BobbinThreadbare123 · 30/03/2022 10:25

I feel like this and I have no children, so I've got loads of time. All my friends from uni live scattered around and mostly have kids, so we see each other once a year if we're lucky. I had been making some friends at work but I live further away than everyone else and lockdown scuppered any plans we had. Club-wise, I live in a town with a older population so I find that most things run while I'm working (I tried the WI but Tuesday mornings aren't really good for full time workers). I am in an online book club. DH is exceptionally introverted (I have ASD - what a pair we make!) so no links through him. I think I need to join the gym again, but the last one was really unfriendly so it put me off.

sarah13xx · 30/03/2022 10:29

Totally know the feeling. I’m on maternity leave though, I do go to classes and keep busy but I’m looking to the future when I have to decide whether to return to work in person (a job I hate but like some of the people) or continue with my new self employed business which means I’m working from home all day by myself. I genuinely enjoy it but have thought since I’m already an introvert it’s probably not the best for me 🤦🏼‍♀️ I started having the most random panic attacks in social situations 2 years ago just due to a lack of confidence and over thinking. It sounds totally daft!
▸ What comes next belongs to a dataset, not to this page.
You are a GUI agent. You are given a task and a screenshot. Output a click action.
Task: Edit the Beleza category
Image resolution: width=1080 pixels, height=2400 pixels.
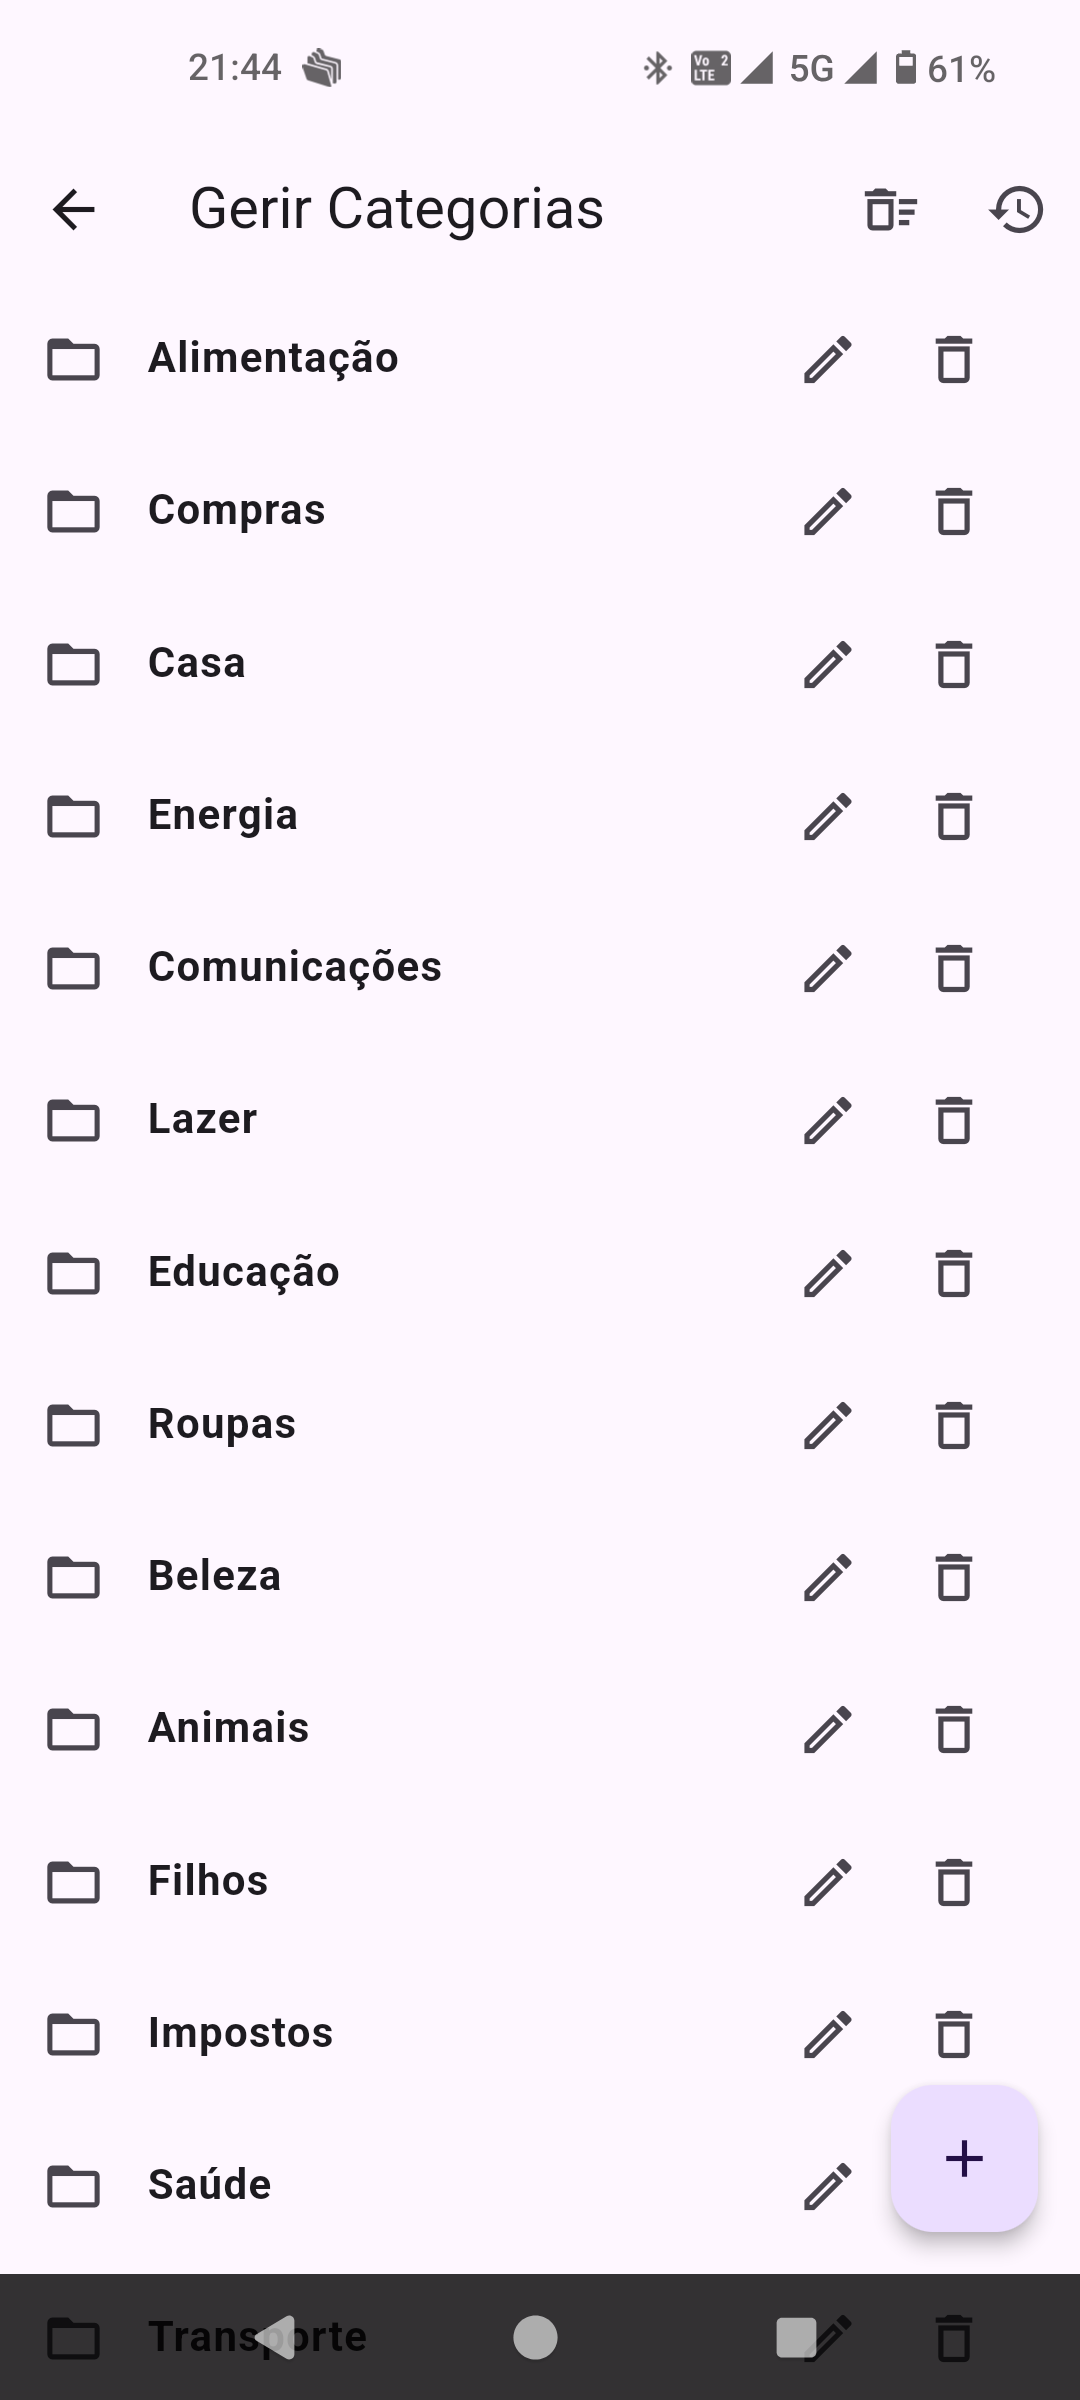828,1578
I had to take beta blockers to get through work, which is another reason I don’t want to have to go back and start taking them again but I’m trying to decide if that’s just me hiding away if I don’t return 🙈 what about a running club? Even if you can’t run, lots do beginners programs. The one thing that gives me satisfaction and enjoyment is running. I go to the parkrun every Saturday morning, everyone is really friendly and I train for 10ks, half marathons etc then get such a sense of achievement when I’ve done them

Swayingpalmtrees · 30/03/2022 10:48

I am not sure I would start taking beta blockers to return to work, it would be healthier to stay at home and expand your horizons gently and carefully and in your own time/on your terms.

We are allowed to have quiet lives, it is not a sin to enjoy being at home and being low key. The social media angle makes people feel anxious for simply enjoying being able to relax at home - we all have to be doing something, meeting someone - living our best life. It is quite frankly exhausting and I am an extrovert!